L’ex-informaticien de la banque le sait: tant qu’il ne met pas le pied sur le territoire suisse, il ne risque pas d’être arrêté pour être conduit devant ses juges. Il est Français, et la France, comme la Suisse d’ailleurs, n’extrade pas ses propres ressortissants.

Les Suisses ont bien réussi à le faire arrêter un jour qu’il passait par Barcelone. Mais l’Espagne ne l’a finalement pas livré non plus, car ses fichiers lui ont permis, à son tour, de mettre la main sur nombre d’évadés fiscaux, dont de gros poissons.

Espionnage économique

Pas de chance pour la justice suisse, donc. Celle-ci devra se contenter de le juger par défaut. A moins que l’intéresse se ravise à la dernière minute. Mais il y a peu de chance. Encore moins depuis qu’on sait qu’au lieu de se présenter à ses juges, avec le risque d’être arrêté séance tenante, Hervé Falciani a préféré honorer les médias de sa présence.

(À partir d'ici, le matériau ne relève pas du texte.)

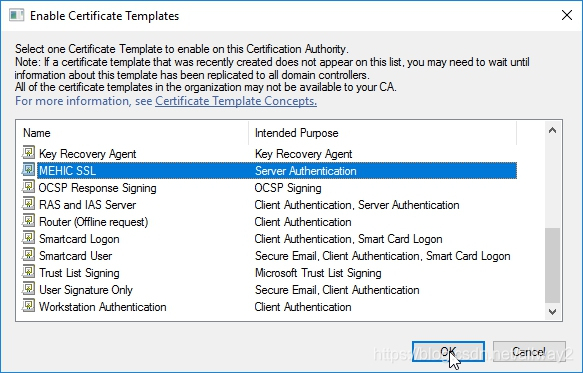Click the scrollbar down arrow
The width and height of the screenshot is (583, 373).
[x=553, y=312]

La conférence de presse, qui aura lieu au Casino de Divonne, se tiendra dans le cadre des 4èmes Assises du journalisme, organisées à Genève par le Club suisse de la presse, Impressum, l’association professionnelle des journalistes, ainsi que Amnesty International et Reporters sans frontières, notamment. Thème: l’information à l’heure de Wikileaks et du "datajournalisme". Un domaine où, aux yeux des organisateurs, Hervé Falciani a quelques titres à faire valoir, lui qui est parvenu à pomper les fichiers de plus de 13 000 clients de son ex-employeur.

La justice, qui risque de parler à un absent, lui demande quand même des comptes. Devant le Tribunal pénal fédéral, il est accusé d’espionnage économique, violation du secret bancaire et commercial et soustraction de données. Hervé Falciani répond, mais en restant à prudente distance, qu’il est un vrai whistleblower. Et que son acte est allé dans le sens de l’histoire, qu’il aura tout de même, un peu, contribué à accoucher. En effet: demain, c’est-à-dire en 2018, la Suisse passe à l’échange automatique.